Task details – Format every line of the rows below as a Markdown table with the columns Number and Line, numbering the lines in order and omitting blank ones.
* * * *
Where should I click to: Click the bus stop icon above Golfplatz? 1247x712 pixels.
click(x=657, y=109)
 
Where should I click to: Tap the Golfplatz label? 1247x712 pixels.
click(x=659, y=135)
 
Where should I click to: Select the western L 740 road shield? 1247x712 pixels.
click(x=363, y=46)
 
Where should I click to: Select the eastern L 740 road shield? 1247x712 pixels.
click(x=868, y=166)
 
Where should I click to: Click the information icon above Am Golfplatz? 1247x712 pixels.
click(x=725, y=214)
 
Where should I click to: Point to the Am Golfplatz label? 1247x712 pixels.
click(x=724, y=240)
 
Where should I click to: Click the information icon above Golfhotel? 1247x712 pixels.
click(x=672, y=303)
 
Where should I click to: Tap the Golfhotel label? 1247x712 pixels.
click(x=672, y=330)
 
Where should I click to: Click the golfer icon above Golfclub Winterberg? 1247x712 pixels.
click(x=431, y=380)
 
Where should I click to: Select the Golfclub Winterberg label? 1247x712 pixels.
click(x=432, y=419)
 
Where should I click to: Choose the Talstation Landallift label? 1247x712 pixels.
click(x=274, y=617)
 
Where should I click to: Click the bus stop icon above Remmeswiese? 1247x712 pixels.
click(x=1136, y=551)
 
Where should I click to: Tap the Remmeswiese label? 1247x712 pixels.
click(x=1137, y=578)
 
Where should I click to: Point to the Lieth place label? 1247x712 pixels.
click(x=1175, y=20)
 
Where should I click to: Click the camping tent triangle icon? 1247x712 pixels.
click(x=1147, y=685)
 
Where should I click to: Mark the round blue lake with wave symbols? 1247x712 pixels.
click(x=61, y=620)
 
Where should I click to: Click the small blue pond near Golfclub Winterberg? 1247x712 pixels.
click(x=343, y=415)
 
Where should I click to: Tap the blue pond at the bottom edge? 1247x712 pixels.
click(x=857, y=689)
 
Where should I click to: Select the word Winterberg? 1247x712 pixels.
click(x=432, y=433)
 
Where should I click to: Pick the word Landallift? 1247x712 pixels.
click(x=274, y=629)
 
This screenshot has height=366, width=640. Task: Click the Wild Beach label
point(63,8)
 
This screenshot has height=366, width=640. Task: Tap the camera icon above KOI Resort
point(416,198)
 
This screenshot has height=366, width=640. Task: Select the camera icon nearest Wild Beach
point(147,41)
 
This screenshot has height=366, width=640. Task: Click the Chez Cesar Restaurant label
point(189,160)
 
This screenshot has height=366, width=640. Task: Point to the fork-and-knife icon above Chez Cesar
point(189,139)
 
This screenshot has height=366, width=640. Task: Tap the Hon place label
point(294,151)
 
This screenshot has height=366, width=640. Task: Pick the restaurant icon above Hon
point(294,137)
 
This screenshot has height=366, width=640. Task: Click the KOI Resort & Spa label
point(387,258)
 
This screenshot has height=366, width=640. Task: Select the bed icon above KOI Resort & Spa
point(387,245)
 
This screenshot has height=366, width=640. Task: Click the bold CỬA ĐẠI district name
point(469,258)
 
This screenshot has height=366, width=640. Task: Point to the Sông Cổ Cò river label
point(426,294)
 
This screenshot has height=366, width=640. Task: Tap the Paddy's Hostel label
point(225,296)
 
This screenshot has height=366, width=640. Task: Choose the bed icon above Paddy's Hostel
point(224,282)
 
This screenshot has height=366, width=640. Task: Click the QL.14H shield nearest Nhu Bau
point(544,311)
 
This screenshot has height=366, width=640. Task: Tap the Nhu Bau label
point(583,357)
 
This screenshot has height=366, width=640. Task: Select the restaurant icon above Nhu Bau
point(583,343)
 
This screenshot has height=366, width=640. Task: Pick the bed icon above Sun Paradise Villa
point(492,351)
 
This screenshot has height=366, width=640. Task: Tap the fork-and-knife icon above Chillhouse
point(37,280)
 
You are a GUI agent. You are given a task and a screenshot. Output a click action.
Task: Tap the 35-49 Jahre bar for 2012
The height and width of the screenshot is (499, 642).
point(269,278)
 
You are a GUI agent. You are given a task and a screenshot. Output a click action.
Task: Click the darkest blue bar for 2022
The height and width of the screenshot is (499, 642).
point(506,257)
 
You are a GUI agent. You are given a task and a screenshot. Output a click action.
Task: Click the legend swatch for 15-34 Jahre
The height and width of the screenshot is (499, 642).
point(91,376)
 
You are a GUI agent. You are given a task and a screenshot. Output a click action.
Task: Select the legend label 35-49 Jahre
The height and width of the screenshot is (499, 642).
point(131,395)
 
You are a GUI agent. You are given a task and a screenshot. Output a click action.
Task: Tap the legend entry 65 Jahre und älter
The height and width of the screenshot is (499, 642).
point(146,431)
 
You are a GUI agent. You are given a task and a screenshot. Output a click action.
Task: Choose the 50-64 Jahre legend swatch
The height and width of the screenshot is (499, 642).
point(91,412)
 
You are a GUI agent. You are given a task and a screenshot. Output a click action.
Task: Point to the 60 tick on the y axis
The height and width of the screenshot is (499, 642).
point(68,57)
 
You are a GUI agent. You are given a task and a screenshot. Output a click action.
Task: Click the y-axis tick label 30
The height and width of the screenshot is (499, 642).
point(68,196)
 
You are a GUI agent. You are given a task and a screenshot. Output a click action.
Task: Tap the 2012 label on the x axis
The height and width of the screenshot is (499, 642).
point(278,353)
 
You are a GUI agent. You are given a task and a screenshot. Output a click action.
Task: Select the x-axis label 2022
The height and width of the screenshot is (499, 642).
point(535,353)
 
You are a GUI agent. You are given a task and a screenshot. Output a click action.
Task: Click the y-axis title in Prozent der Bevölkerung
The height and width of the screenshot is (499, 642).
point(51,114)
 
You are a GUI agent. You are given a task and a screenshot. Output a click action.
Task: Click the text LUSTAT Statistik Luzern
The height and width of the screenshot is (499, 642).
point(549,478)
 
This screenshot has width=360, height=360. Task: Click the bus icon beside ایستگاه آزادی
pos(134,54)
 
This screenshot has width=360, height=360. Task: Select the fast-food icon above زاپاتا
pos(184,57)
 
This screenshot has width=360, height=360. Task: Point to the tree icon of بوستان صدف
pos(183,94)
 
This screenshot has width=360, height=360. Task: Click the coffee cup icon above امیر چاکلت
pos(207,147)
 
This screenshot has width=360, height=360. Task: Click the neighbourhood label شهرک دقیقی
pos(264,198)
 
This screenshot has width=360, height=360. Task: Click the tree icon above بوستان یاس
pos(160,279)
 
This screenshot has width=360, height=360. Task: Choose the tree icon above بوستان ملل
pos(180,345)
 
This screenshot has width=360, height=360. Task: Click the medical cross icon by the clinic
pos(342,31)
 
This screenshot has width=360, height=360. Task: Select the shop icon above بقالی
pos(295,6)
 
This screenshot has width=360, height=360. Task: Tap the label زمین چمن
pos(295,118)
* * * *
Exercise solution –
| Number | Line |
|---|---|
| 1 | Where should I click to: Click the bus stop icon above Golfplatz? 1247x712 pixels. |
| 2 | click(x=657, y=109) |
| 3 | Where should I click to: Tap the Golfplatz label? 1247x712 pixels. |
| 4 | click(x=659, y=135) |
| 5 | Where should I click to: Select the western L 740 road shield? 1247x712 pixels. |
| 6 | click(x=363, y=46) |
| 7 | Where should I click to: Select the eastern L 740 road shield? 1247x712 pixels. |
| 8 | click(x=868, y=166) |
| 9 | Where should I click to: Click the information icon above Am Golfplatz? 1247x712 pixels. |
| 10 | click(x=725, y=214) |
| 11 | Where should I click to: Point to the Am Golfplatz label? 1247x712 pixels. |
| 12 | click(x=724, y=240) |
| 13 | Where should I click to: Click the information icon above Golfhotel? 1247x712 pixels. |
| 14 | click(x=672, y=303) |
| 15 | Where should I click to: Tap the Golfhotel label? 1247x712 pixels. |
| 16 | click(x=672, y=330) |
| 17 | Where should I click to: Click the golfer icon above Golfclub Winterberg? 1247x712 pixels. |
| 18 | click(x=431, y=380) |
| 19 | Where should I click to: Select the Golfclub Winterberg label? 1247x712 pixels. |
| 20 | click(x=432, y=419) |
| 21 | Where should I click to: Choose the Talstation Landallift label? 1247x712 pixels. |
| 22 | click(x=274, y=617) |
| 23 | Where should I click to: Click the bus stop icon above Remmeswiese? 1247x712 pixels. |
| 24 | click(x=1136, y=551) |
| 25 | Where should I click to: Tap the Remmeswiese label? 1247x712 pixels. |
| 26 | click(x=1137, y=578) |
| 27 | Where should I click to: Point to the Lieth place label? 1247x712 pixels. |
| 28 | click(x=1175, y=20) |
| 29 | Where should I click to: Click the camping tent triangle icon? 1247x712 pixels. |
| 30 | click(x=1147, y=685) |
| 31 | Where should I click to: Mark the round blue lake with wave symbols? 1247x712 pixels. |
| 32 | click(x=61, y=620) |
| 33 | Where should I click to: Click the small blue pond near Golfclub Winterberg? 1247x712 pixels. |
| 34 | click(x=343, y=415) |
| 35 | Where should I click to: Tap the blue pond at the bottom edge? 1247x712 pixels. |
| 36 | click(x=857, y=689) |
| 37 | Where should I click to: Select the word Winterberg? 1247x712 pixels. |
| 38 | click(x=432, y=433) |
| 39 | Where should I click to: Pick the word Landallift? 1247x712 pixels. |
| 40 | click(x=274, y=629) |
| 41 | This screenshot has height=366, width=640. Task: Click the Wild Beach label |
| 42 | point(63,8) |
| 43 | This screenshot has height=366, width=640. Task: Tap the camera icon above KOI Resort |
| 44 | point(416,198) |
| 45 | This screenshot has height=366, width=640. Task: Select the camera icon nearest Wild Beach |
| 46 | point(147,41) |
| 47 | This screenshot has height=366, width=640. Task: Click the Chez Cesar Restaurant label |
| 48 | point(189,160) |
| 49 | This screenshot has height=366, width=640. Task: Point to the fork-and-knife icon above Chez Cesar |
| 50 | point(189,139) |
| 51 | This screenshot has height=366, width=640. Task: Tap the Hon place label |
| 52 | point(294,151) |
| 53 | This screenshot has height=366, width=640. Task: Pick the restaurant icon above Hon |
| 54 | point(294,137) |
| 55 | This screenshot has height=366, width=640. Task: Click the KOI Resort & Spa label |
| 56 | point(387,258) |
| 57 | This screenshot has height=366, width=640. Task: Select the bed icon above KOI Resort & Spa |
| 58 | point(387,245) |
| 59 | This screenshot has height=366, width=640. Task: Click the bold CỬA ĐẠI district name |
| 60 | point(469,258) |
| 61 | This screenshot has height=366, width=640. Task: Point to the Sông Cổ Cò river label |
| 62 | point(426,294) |
| 63 | This screenshot has height=366, width=640. Task: Tap the Paddy's Hostel label |
| 64 | point(225,296) |
| 65 | This screenshot has height=366, width=640. Task: Choose the bed icon above Paddy's Hostel |
| 66 | point(224,282) |
| 67 | This screenshot has height=366, width=640. Task: Click the QL.14H shield nearest Nhu Bau |
| 68 | point(544,311) |
| 69 | This screenshot has height=366, width=640. Task: Tap the Nhu Bau label |
| 70 | point(583,357) |
| 71 | This screenshot has height=366, width=640. Task: Select the restaurant icon above Nhu Bau |
| 72 | point(583,343) |
| 73 | This screenshot has height=366, width=640. Task: Pick the bed icon above Sun Paradise Villa |
| 74 | point(492,351) |
| 75 | This screenshot has height=366, width=640. Task: Tap the fork-and-knife icon above Chillhouse |
| 76 | point(37,280) |
| 77 | You are a GUI agent. You are given a task and a screenshot. Output a click action. |
| 78 | Task: Tap the 35-49 Jahre bar for 2012 |
| 79 | The height and width of the screenshot is (499, 642). |
| 80 | point(269,278) |
| 81 | You are a GUI agent. You are given a task and a screenshot. Output a click action. |
| 82 | Task: Click the darkest blue bar for 2022 |
| 83 | The height and width of the screenshot is (499, 642). |
| 84 | point(506,257) |
| 85 | You are a GUI agent. You are given a task and a screenshot. Output a click action. |
| 86 | Task: Click the legend swatch for 15-34 Jahre |
| 87 | The height and width of the screenshot is (499, 642). |
| 88 | point(91,376) |
| 89 | You are a GUI agent. You are given a task and a screenshot. Output a click action. |
| 90 | Task: Select the legend label 35-49 Jahre |
| 91 | The height and width of the screenshot is (499, 642). |
| 92 | point(131,395) |
| 93 | You are a GUI agent. You are given a task and a screenshot. Output a click action. |
| 94 | Task: Tap the legend entry 65 Jahre und älter |
| 95 | The height and width of the screenshot is (499, 642). |
| 96 | point(146,431) |
| 97 | You are a GUI agent. You are given a task and a screenshot. Output a click action. |
| 98 | Task: Choose the 50-64 Jahre legend swatch |
| 99 | The height and width of the screenshot is (499, 642). |
| 100 | point(91,412) |
| 101 | You are a GUI agent. You are given a task and a screenshot. Output a click action. |
| 102 | Task: Point to the 60 tick on the y axis |
| 103 | The height and width of the screenshot is (499, 642). |
| 104 | point(68,57) |
| 105 | You are a GUI agent. You are given a task and a screenshot. Output a click action. |
| 106 | Task: Click the y-axis tick label 30 |
| 107 | The height and width of the screenshot is (499, 642). |
| 108 | point(68,196) |
| 109 | You are a GUI agent. You are given a task and a screenshot. Output a click action. |
| 110 | Task: Tap the 2012 label on the x axis |
| 111 | The height and width of the screenshot is (499, 642). |
| 112 | point(278,353) |
| 113 | You are a GUI agent. You are given a task and a screenshot. Output a click action. |
| 114 | Task: Select the x-axis label 2022 |
| 115 | The height and width of the screenshot is (499, 642). |
| 116 | point(535,353) |
| 117 | You are a GUI agent. You are given a task and a screenshot. Output a click action. |
| 118 | Task: Click the y-axis title in Prozent der Bevölkerung |
| 119 | The height and width of the screenshot is (499, 642). |
| 120 | point(51,114) |
| 121 | You are a GUI agent. You are given a task and a screenshot. Output a click action. |
| 122 | Task: Click the text LUSTAT Statistik Luzern |
| 123 | The height and width of the screenshot is (499, 642). |
| 124 | point(549,478) |
| 125 | This screenshot has width=360, height=360. Task: Click the bus icon beside ایستگاه آزادی |
| 126 | pos(134,54) |
| 127 | This screenshot has width=360, height=360. Task: Select the fast-food icon above زاپاتا |
| 128 | pos(184,57) |
| 129 | This screenshot has width=360, height=360. Task: Point to the tree icon of بوستان صدف |
| 130 | pos(183,94) |
| 131 | This screenshot has width=360, height=360. Task: Click the coffee cup icon above امیر چاکلت |
| 132 | pos(207,147) |
| 133 | This screenshot has width=360, height=360. Task: Click the neighbourhood label شهرک دقیقی |
| 134 | pos(264,198) |
| 135 | This screenshot has width=360, height=360. Task: Click the tree icon above بوستان یاس |
| 136 | pos(160,279) |
| 137 | This screenshot has width=360, height=360. Task: Choose the tree icon above بوستان ملل |
| 138 | pos(180,345) |
| 139 | This screenshot has width=360, height=360. Task: Click the medical cross icon by the clinic |
| 140 | pos(342,31) |
| 141 | This screenshot has width=360, height=360. Task: Select the shop icon above بقالی |
| 142 | pos(295,6) |
| 143 | This screenshot has width=360, height=360. Task: Tap the label زمین چمن |
| 144 | pos(295,118) |